● Instruction: Gather every line of the records below that contains the string "height", and reproduce each one unchanged.

● Data listing:

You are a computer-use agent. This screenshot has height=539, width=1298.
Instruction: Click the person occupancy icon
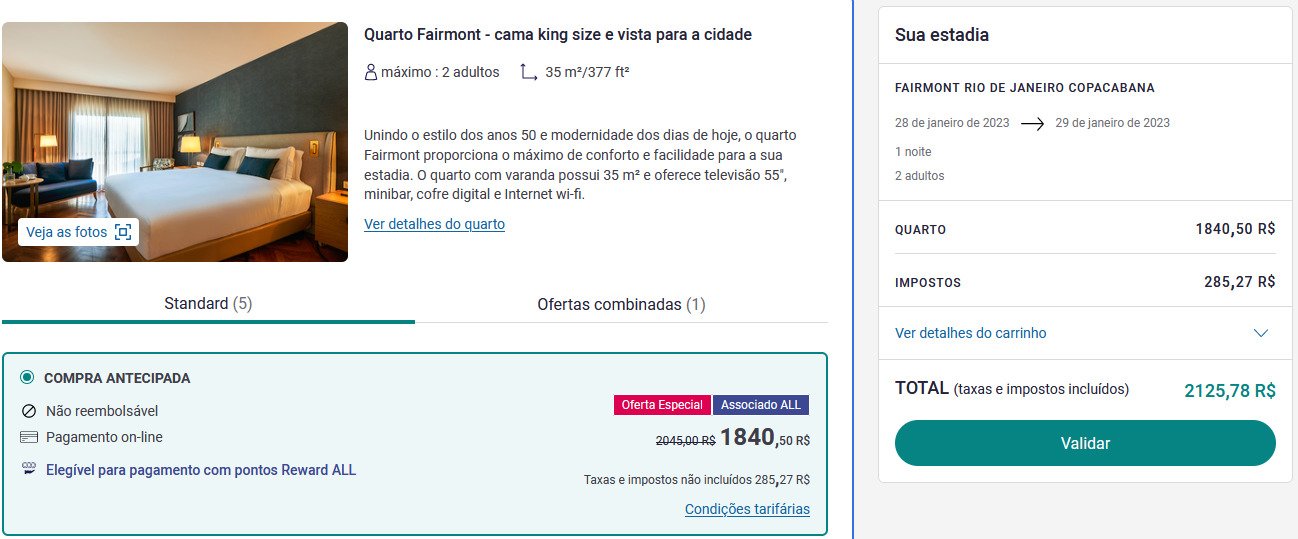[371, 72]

---

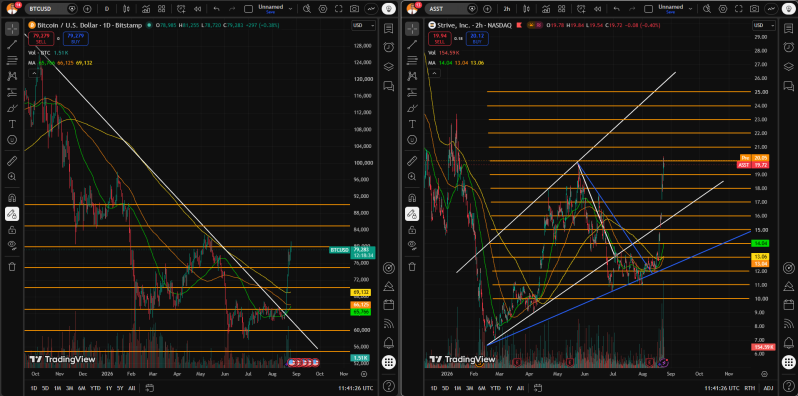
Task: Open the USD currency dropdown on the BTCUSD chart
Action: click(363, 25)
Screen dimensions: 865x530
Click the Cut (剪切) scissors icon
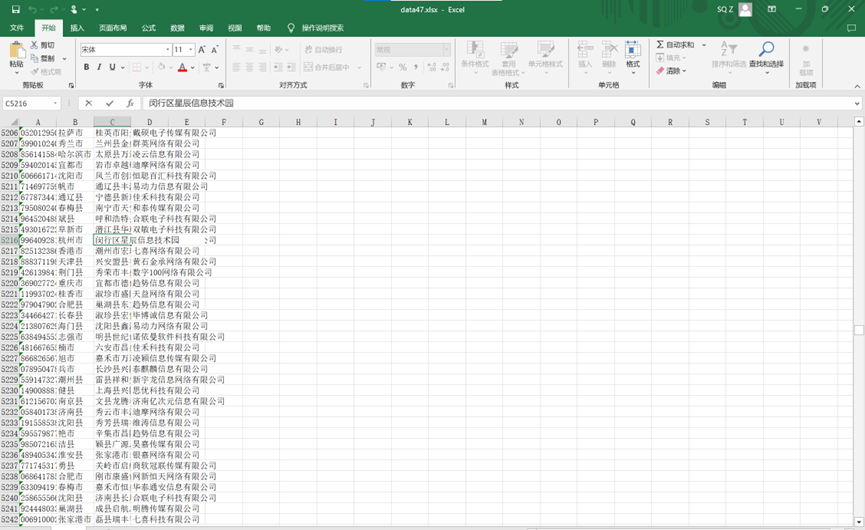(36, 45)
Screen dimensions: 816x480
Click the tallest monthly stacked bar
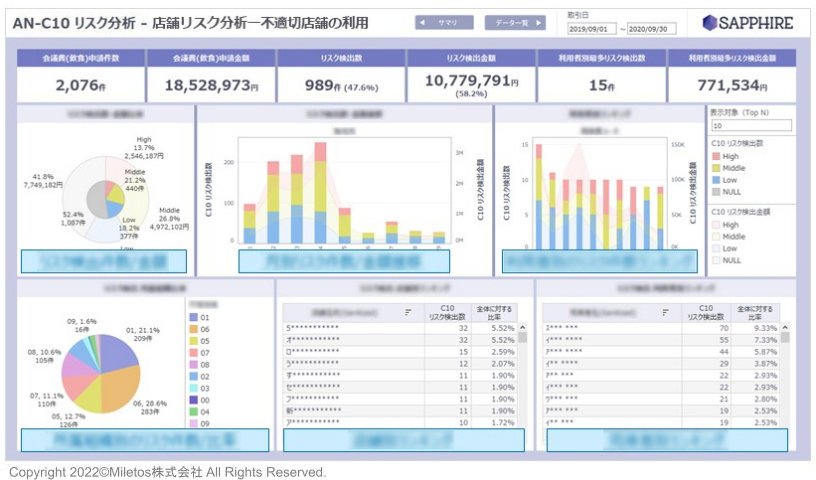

...

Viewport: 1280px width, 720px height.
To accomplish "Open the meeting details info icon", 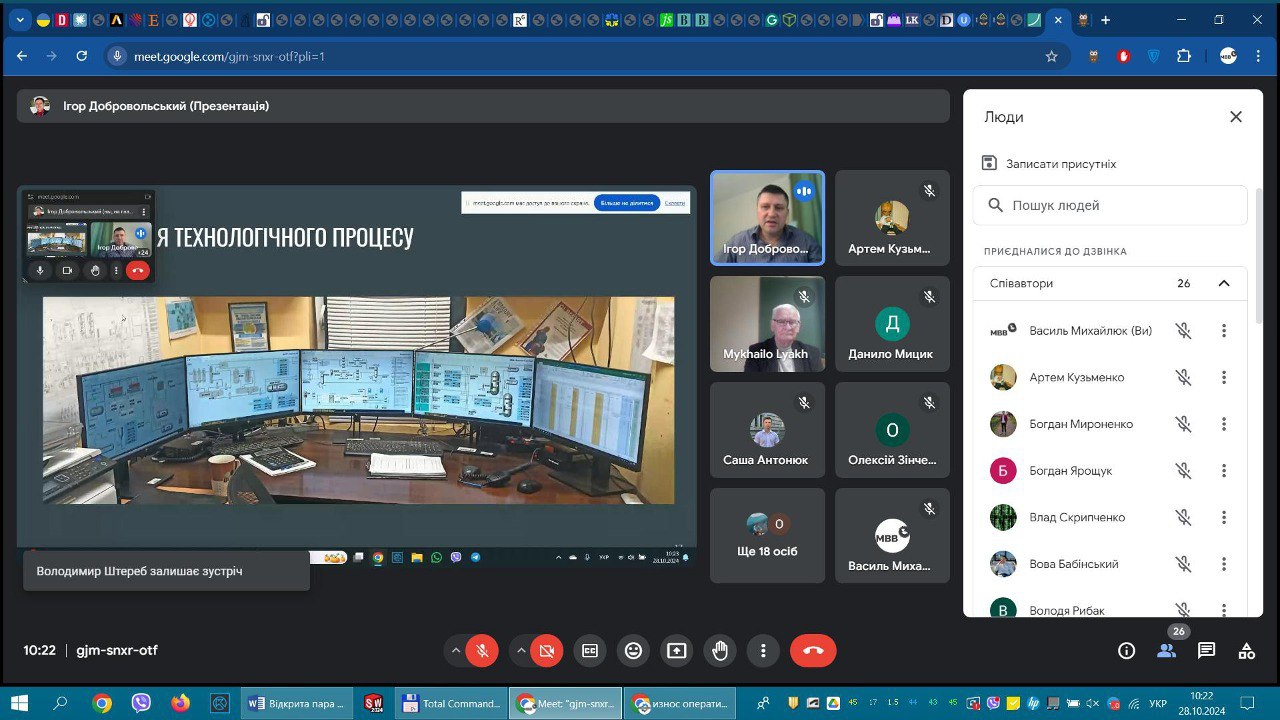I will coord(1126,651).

● Answer in full:
You are a computer-use agent. This screenshot has height=539, width=1298.
Viewport: 1280px width, 720px height.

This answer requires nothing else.